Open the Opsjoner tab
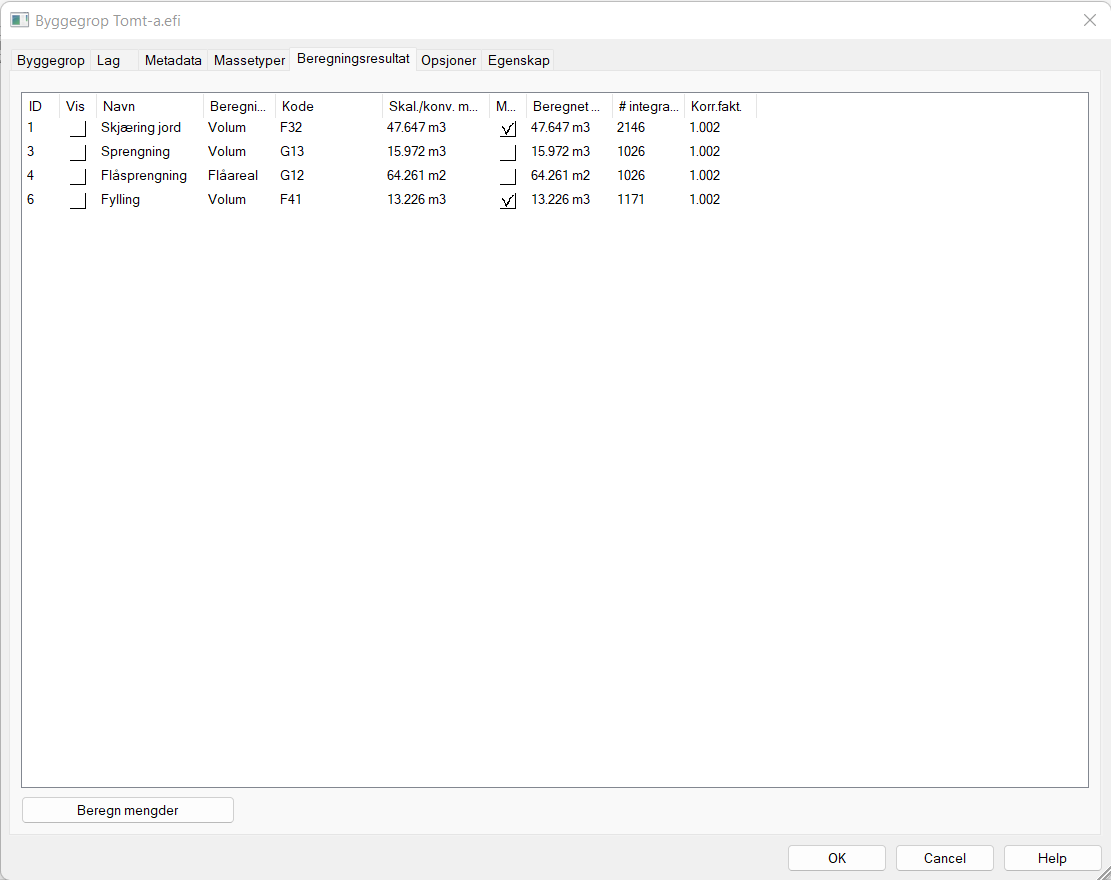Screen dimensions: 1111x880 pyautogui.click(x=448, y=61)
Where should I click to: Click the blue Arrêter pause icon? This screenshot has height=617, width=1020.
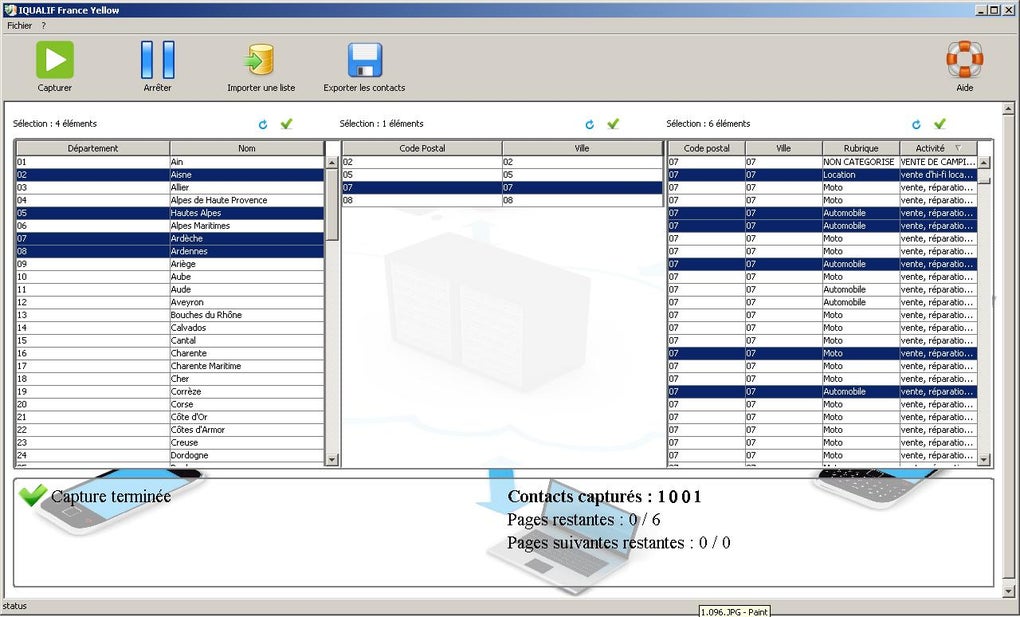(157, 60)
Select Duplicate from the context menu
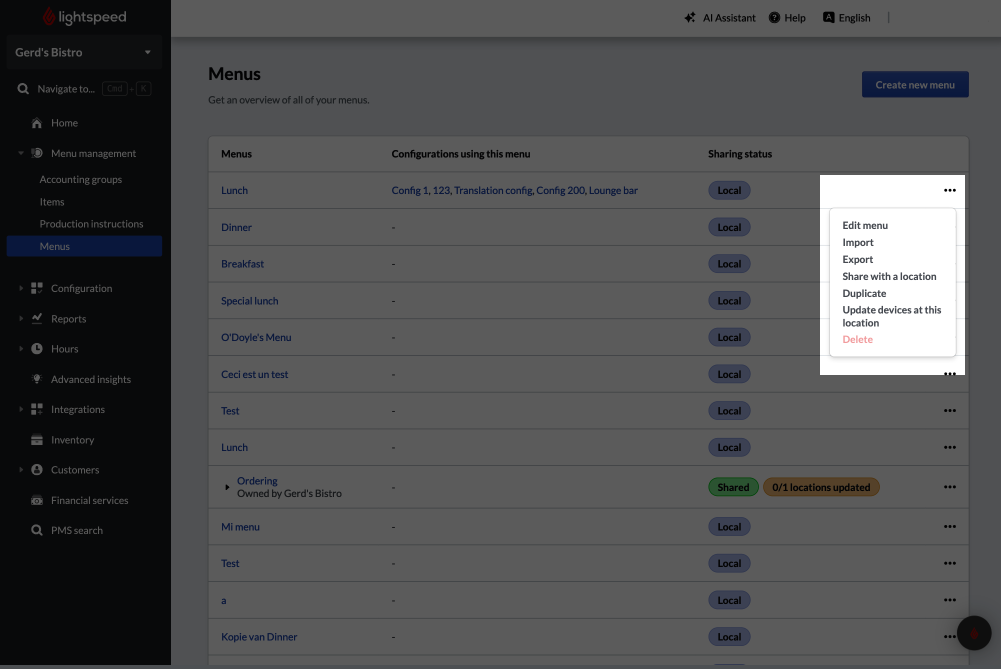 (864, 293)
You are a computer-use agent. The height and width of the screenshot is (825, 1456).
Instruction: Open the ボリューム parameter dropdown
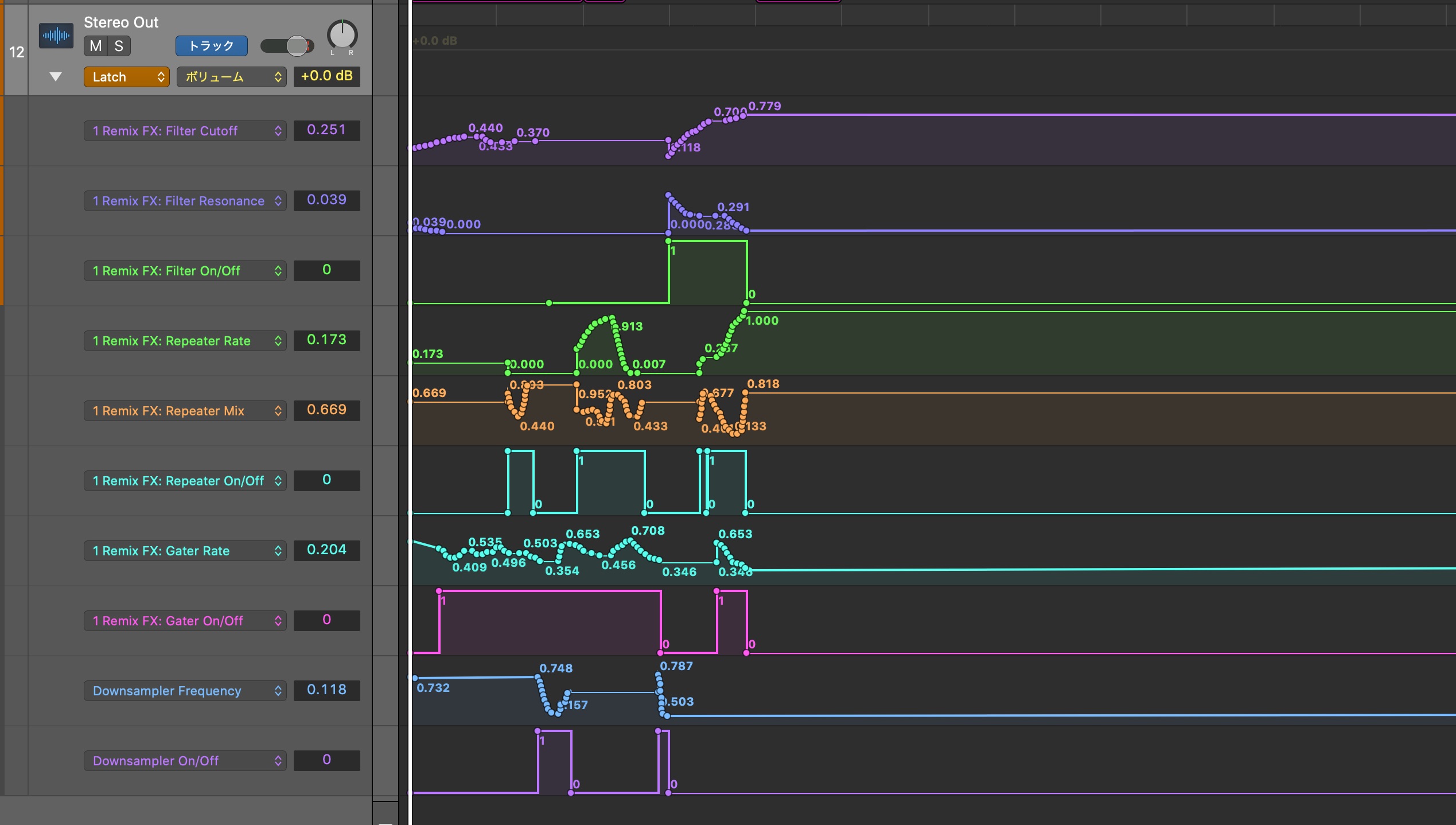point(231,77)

----

## TASK
Gather every line of the material above that contains the word "height", and copy each one in full.

## OUTPUT FOR THIS EXERCISE
Where should I click to: Click the blue Arrêter pause icon? This screenshot has height=617, width=1020.
You are a computer-use agent. The height and width of the screenshot is (825, 1456).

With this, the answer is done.